Vladimir Solovyov, a TV and radio host and a prominent disinformation personality on Russian state-controlled media was named the most popular journalist in Russia in 2020, according to the poll of All-Russian Public Opinion Research Center (ВЦИОМ/VTSIOM).
The poll, based on interviews with 1600 individuals, found that Mr. Solovyov has secured his title, for the second year in a row, with the support of 6% of respondents. Mr. Solovyov’s triumph was further consolidated through his TV show, which is hosted on state-financed Rossiya 1 channel, was voted as one of the three most popular programmes of the year, along with “Vesti” news (according to 6% of respondents) and political talk-show “60 Minutes” (according to 5% of the respondents).
Popular YouTube blogger Yuri Dud, the chief editor of RT Margarita Simonyan, veteran journalist Vadimir Pozner and Andrei Pivovarov share the title of second-most popular Russian journalists of 2020, each gathering 2% of the votes.
Questionable poll
Fascinating as they are, the results presented by VTSIOM, a state-owned polling agency, must be taken with a pinch of salt. Back in 2007, an investigation by independent Russian outlet The New Times found that VTSIOM used leading questions in its surveys to present the public opinion in favour of the Russian authorities. In 2019, the Russian independent TV channel TV Rain exposed VTSIOM for disguising President Putin’s declining approval ratings by adjusting the methodology of their poll. A differently phrased question saw Putin’s rating skyrocketing from 30.5% to 72.3%. In 2020, according to VTSIOM, President Putin remained the country’s most popular politician, according to 38% of the respondents. (In a similar poll by Levada Center, an independent polling organization, 33% of respondents named president Putin as the person of the year).
The results of VTSIOM polls are nonetheless telling, albeit not for what they show, but for what they exclude. According to a VTSIOM poll conducted at the end of 2019, 44% of Russians found it difficult to answer what type of mass media they considered the most popular. Only 13% considered it to be television, followed closely by the internet (according to 12% of respondents).
Such results are in line with independent surveys, which showed that less than a quarter of Russians trust television as a source of information.

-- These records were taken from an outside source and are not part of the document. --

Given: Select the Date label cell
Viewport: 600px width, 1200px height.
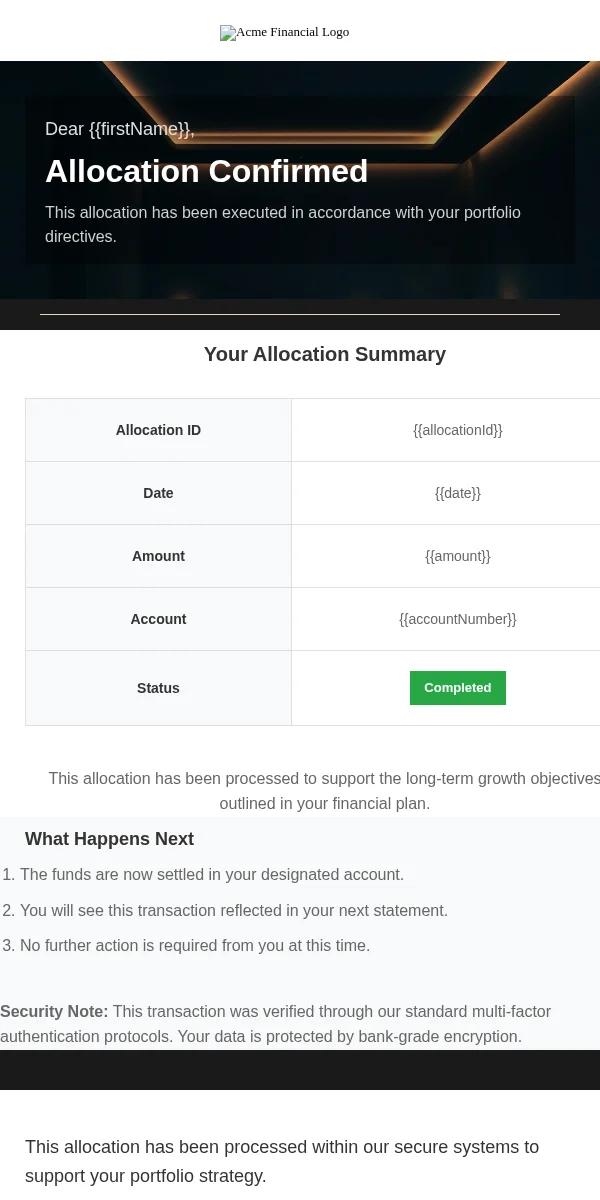Looking at the screenshot, I should 158,493.
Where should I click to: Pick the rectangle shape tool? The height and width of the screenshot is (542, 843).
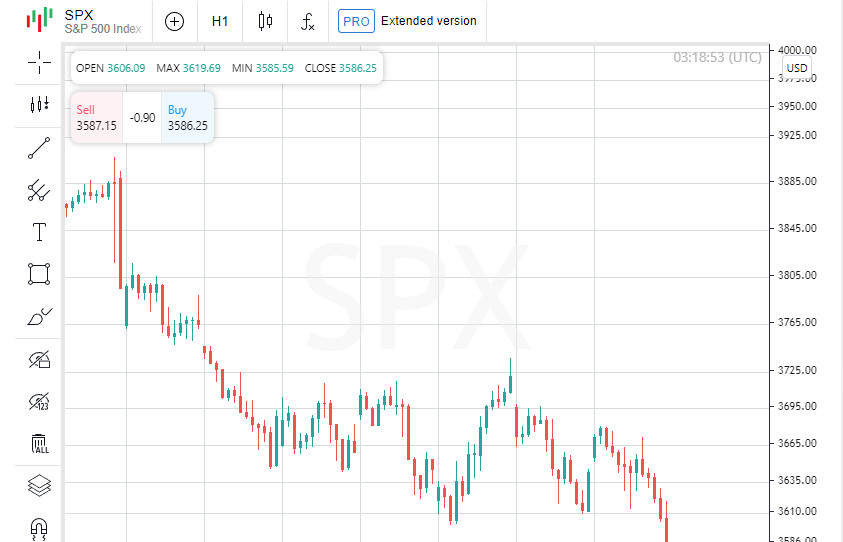(x=39, y=274)
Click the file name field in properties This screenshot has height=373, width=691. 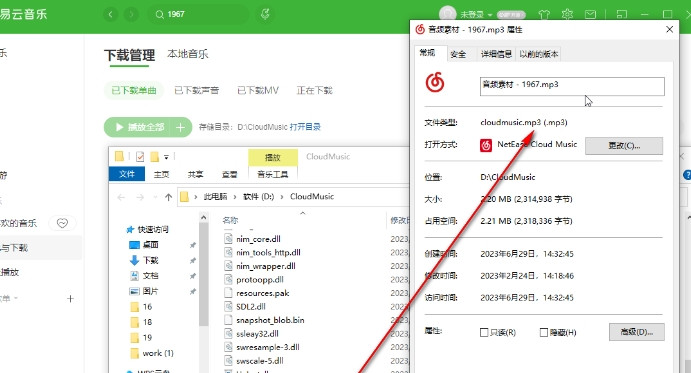[572, 86]

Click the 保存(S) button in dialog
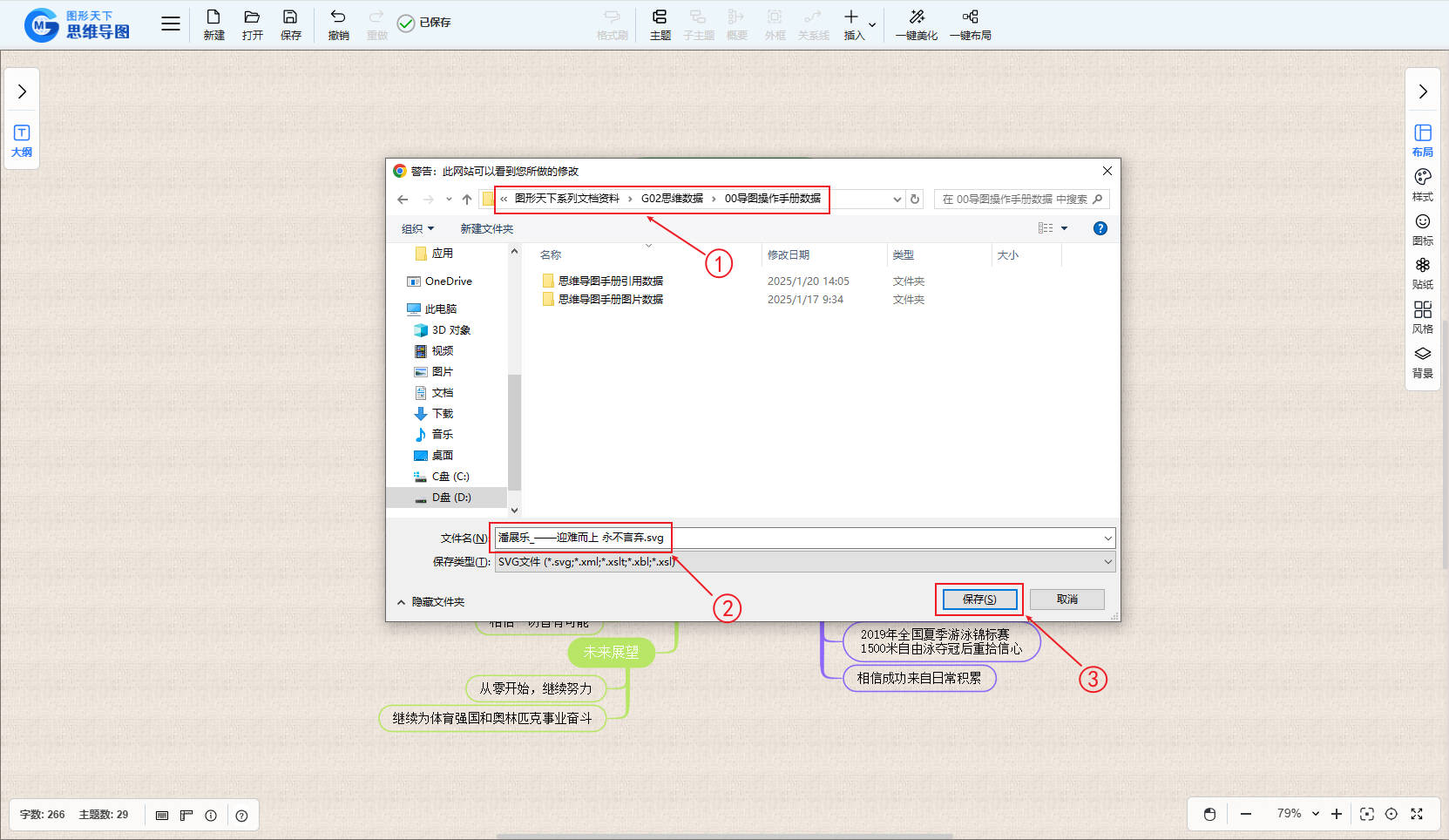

This could explain why, Mr. Solovyov, who regularly appears on federal TV channels and hosts his own radio programme, was deemed as most popular by only 6% of the respondents. While independent YouTube blogger, Yuri Dud, whose video story about Stalin’s Gulags and 2 hour interview with Alexei and Yulia Navalny were viewed respectively over 23 and 22 million times, is a close second, rivalling the popularity of Ms. Simonyan.
Disinformation Awarded
The title of the most popular Russian journalist is not the first honour bestowed on Mr. Solovyev. In 2017, he received a TEFI – an award celebrating Russian television’s most acknowledged professionals, as the best interviewer of the year.
Mr. Solovyev’s interviews and his talk-shows are indeed memorable. Since 2015, we have documented over 180 disinformation claims that originated in his TV and radio programmes, including unfounded allegations that Ukrainians have suffered from American vaccine testing; that the West wanted to turn Belarus into a country of chaos; that the White Helmets organization was staging chemical attacks in Syria; and many more. Mr. Solovyov is not only a prominent voice of pro-Kremlin disinformation but also a film producer. In 2013 he produced a film depicting Italian Fascist leader Benito Mussolini as a courageous leader. And here is lashing at Ukraine in one of his TV shows:
Similarly, the “60 Minutes” talk-show, which the VTSIOM poll portrays as being among the most popular in 2020, has also earned a sizable presence in our disinformation database. It offered a prime TV time platform for various pro-Kremlin pundits, who amongst other things have claimed that Denmark opened brothels for zoophiles, that Poland intended to annex half of Belarus, and that Bill Gates wanted to use vaccines to cull the humanity.
With so much attention paid to a pro-Kremlin disinformation spin-doctor in Russia, the work of the actual Russian journalists is awarded abroad. In 2020 Russian journalist Svetlana Prokopyeva was awarded a prestigious International Press Freedom Award, right after the Russian court found her guilty of “justifying terrorism”. Reporters Without Borders awarded Novaya Gazeta journalist Elena Milashina a prize for courage, for her reporting on Chechnya. Regrettably, neither of these journalists received air time to present their investigations of state-sponsored TV channels.